The physician-patient communication in these scenarios was complicated by the magnitude of the decision being made, often entering into treatment decisions fraught with high risks and uncertain benefits. This may account for why the oncology participants were more likely to bring up risk communication in their interviews; the area of cancer care is an evolving one still lacking a robust body of clinical evidence [15,16] In the end, physicians often expressed the sentiment that they were doing ‘the best they could’ in communicating the uncertainty and associated risks to their patients.

Conclusions

Physicians used similar approaches when discussing clinical risks with their patients, largely focused around ensuring that the patient is capable of understanding the risks and accepting the consequences of a given decision. Though physicians shared some similar methods in having these discussions, styles were highly individualized [37]. A large degree of apprehension does exist for physicians regarding the efficacy of these conversations, and there is a desire to be able to do their best in terms of completely informing the patient about their health and health care decisions.

These conversations raised the question of how doctors learn and evolve the ways in which they address risk communication with their patients and whether this topic should be explicitly addressed through physician education and training. In 2004, a study of internal medicine residency training programs in Canada demonstrated a lack of consistency regarding teaching and evaluation of informed consent skills and a deficit of these abilities in participants in these programs [22]. In addition, more research into how the way risk is communicated affects outcomes, such as patient satisfaction, needs to be done as it is currently a highly debated topic [40,42-44]. In some disciplines they have practice guidelines which address informed decision making and the risk communication process around certain specific topics [45].
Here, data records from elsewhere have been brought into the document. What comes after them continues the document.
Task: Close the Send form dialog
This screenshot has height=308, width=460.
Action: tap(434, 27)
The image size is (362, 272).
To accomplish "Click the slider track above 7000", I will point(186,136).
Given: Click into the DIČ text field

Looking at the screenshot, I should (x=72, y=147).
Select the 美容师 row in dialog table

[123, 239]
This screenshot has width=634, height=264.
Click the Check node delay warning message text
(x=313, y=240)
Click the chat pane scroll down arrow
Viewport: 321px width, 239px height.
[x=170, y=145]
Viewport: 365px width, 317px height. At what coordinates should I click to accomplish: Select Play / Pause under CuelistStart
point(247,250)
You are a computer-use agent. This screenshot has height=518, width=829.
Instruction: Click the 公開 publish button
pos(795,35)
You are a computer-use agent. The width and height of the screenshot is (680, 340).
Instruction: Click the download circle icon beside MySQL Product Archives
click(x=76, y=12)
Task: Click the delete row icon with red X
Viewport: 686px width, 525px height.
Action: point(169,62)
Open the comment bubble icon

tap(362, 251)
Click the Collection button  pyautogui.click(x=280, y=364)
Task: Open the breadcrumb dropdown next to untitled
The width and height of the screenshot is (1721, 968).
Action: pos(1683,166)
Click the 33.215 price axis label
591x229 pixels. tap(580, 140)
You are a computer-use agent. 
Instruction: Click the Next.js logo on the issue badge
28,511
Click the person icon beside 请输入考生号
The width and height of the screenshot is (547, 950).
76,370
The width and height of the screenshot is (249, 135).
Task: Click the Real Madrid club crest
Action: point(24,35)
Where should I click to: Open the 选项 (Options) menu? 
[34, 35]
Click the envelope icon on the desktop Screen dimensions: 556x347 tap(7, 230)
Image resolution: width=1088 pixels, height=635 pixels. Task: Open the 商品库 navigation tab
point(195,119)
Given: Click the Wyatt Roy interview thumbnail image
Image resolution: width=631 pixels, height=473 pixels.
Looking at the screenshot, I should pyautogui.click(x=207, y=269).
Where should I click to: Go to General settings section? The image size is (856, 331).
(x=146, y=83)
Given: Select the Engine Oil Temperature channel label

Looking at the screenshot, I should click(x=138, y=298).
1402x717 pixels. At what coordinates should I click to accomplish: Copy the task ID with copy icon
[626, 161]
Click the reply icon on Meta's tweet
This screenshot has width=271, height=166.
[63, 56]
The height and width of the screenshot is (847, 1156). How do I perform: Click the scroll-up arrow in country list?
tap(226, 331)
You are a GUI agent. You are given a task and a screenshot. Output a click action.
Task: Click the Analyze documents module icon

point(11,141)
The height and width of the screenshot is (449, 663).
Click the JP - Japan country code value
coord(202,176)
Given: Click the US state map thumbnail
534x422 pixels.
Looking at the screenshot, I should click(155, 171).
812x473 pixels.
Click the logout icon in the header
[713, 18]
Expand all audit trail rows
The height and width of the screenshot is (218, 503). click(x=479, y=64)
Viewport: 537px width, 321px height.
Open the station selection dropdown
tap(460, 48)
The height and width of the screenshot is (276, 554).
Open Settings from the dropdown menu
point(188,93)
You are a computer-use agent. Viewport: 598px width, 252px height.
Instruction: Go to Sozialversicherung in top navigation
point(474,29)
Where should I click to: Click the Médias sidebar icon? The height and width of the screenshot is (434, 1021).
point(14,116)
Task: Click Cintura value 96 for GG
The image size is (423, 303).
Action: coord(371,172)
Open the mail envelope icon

Possible limitations of this project are the limited sample size, as it consists of fourteen participants from within the province of Manitoba. Fortunately our established network of family physicians (UPCON) and centralized CancerCareManitoba centers simplified our ability to invite physicians to participate in the study. It was possible to avoid a convenience sample in this manner, though there may have been a volunteer bias in the physicians who agreed to participate. By inviting physicians from two different disciplines to participate we also hoped to increase the variety of opinions in our sample. Though this study was not designed to focus explicitly on risk communication, the strength of qualitative inquiry and the convergent interviewing process is that participants are able to direct conversations towards those ideas that are most important to them. The process of risk communication played a significant role in physicians’ decision making processes, and their raising of the topic without prompting provided plentiful data to explore. Further research focused on better detailing and characterizing the relationships between risk communication in the context of varying clinical uncertainty and patient phenotypes would be greatly beneficial to advancing this area of knowledge.

Acknowledgements

The authors wish to thank the study participants for sharing their time, experiences, and insights about managing uncertainty in clinical decision-making. This research was supported by a Canadian Cancer Society Research Institute grant held by author SMD entitled “Advancing quality in cancer control and cancer system performance in the face of uncertainty” (Grant # 700589). It was also supported by an equipment and infrastructure grant from the Canadian Foundation for Innovation and the Manitoba Research and Innovation Fund (Grant #202990) held by SMD and funding from the Government of Canada’s Canada Research Chairs program. Lastly, the primary author would like to acknowledge the University of Manitoba’s Bachelors in Medicine student summer research program and all who contributed to fund this endeavor.